Sunday, May 28, 2006

Eugenic United Kingdom

The bioethics news out of the UK keeps getting worse. Now, according to The Sunday Times, doctors are performing late term abortions because of minor anomalies that could be surgically corrected, such as having club feet. Last year a baby was aborted at the 28th week because imaging showed it had a cleft palate! Apparently doctors are pushing this eugenic agenda. Those who pooh-pooh slippery slopes, take heed. Meanwhile, as noted earlier here, the UK now permits eugenic embryo selection based on a genetic propensity to adult onset cancer.

We will never know who we are selecting out either because of our desire not to be "burdened" by a disabled child or because we somehow don't want the child to suffer. But choosing death over a propensity to suffer would have deprived us of some of the greatest people who ever lived, not to mention some of the most wonderful who never made the history books. Indeed, by such judgments, if the current technology were available at the time, Abraham Lincoln might never have been born because he would have been tall and homely, with a depressive disorder, while Mother Theresa might have been rejected because she would be diminutive.

This striving for hyper control over our progeny is leading toward some very dark places.

1 Comments:

At May 28, 2006 , Blogger BAP said...

I think it's strange that the eugenic undercurrent among some in society seeks to claim a particular ideal of humanity or at least some supposedly sharpening picture of what humans are supposed to be physically (and psychologically if we define psychology in genetic terms as some choose to do). However, this ideal seems to be defined in general in terms of "optimal functionality," a utilitarian frame of mind.

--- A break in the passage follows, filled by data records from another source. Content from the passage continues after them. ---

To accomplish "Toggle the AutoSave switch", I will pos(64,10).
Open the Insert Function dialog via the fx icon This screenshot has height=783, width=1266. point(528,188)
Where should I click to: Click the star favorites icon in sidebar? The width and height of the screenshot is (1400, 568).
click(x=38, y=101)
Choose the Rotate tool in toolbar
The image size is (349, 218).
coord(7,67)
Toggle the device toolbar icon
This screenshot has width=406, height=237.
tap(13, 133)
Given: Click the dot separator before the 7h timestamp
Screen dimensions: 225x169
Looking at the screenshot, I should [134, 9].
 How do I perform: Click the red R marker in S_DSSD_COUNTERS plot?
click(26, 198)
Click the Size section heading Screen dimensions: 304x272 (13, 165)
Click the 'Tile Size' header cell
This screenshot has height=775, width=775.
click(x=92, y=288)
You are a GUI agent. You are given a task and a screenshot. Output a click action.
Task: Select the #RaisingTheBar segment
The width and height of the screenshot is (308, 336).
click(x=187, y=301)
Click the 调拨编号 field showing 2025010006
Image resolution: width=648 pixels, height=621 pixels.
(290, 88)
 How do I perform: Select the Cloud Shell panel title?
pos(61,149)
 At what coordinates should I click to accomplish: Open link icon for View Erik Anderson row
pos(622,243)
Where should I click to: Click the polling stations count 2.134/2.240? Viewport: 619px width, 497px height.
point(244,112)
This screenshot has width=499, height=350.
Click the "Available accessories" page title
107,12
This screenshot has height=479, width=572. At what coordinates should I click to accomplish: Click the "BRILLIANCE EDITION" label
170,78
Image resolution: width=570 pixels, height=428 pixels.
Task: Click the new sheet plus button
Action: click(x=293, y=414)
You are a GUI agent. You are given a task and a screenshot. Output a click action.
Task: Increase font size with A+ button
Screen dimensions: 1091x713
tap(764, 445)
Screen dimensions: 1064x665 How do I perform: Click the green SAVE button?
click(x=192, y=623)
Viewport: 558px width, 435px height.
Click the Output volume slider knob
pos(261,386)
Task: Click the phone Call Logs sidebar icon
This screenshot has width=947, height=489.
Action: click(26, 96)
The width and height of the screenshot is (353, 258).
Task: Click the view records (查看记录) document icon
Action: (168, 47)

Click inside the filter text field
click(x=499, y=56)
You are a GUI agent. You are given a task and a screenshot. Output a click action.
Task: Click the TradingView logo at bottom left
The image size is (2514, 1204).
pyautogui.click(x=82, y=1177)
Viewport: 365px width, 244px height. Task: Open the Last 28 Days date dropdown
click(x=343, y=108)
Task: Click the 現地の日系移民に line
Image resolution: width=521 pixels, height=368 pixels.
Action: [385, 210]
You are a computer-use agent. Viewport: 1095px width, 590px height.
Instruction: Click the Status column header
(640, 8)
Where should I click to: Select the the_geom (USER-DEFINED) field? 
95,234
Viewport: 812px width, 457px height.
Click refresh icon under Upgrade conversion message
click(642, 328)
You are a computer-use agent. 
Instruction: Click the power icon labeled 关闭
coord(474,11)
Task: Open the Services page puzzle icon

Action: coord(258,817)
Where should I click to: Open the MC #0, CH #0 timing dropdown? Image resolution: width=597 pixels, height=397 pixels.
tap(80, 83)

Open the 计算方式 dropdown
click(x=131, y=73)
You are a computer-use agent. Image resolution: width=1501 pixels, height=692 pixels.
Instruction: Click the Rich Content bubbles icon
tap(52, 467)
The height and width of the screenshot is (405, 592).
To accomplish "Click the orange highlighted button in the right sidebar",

I wonder what sorts of legal precedents and subsequent difficulties are on the horizon as we humans begin to pass laws governing the ideal humanity. As we learn more about biology in general and possibly seek to eliminate previous restrictions, we may find it difficult to repeal laws that may have unnecessarily regulated human physicality. The most effective defenses against such difficulties would be to refrain from allowing government approval of practices that would interfere with the natural development of our species while strengthening cultural traditions that cherish human life as it is, with all of its potential infirmities. We should be focusing on treating those infirmities to the best of our ability, not filtering them out by eliminating "defective" humans or some other form of "quality control." To embrace the QC mentality is to view human beings as commodities.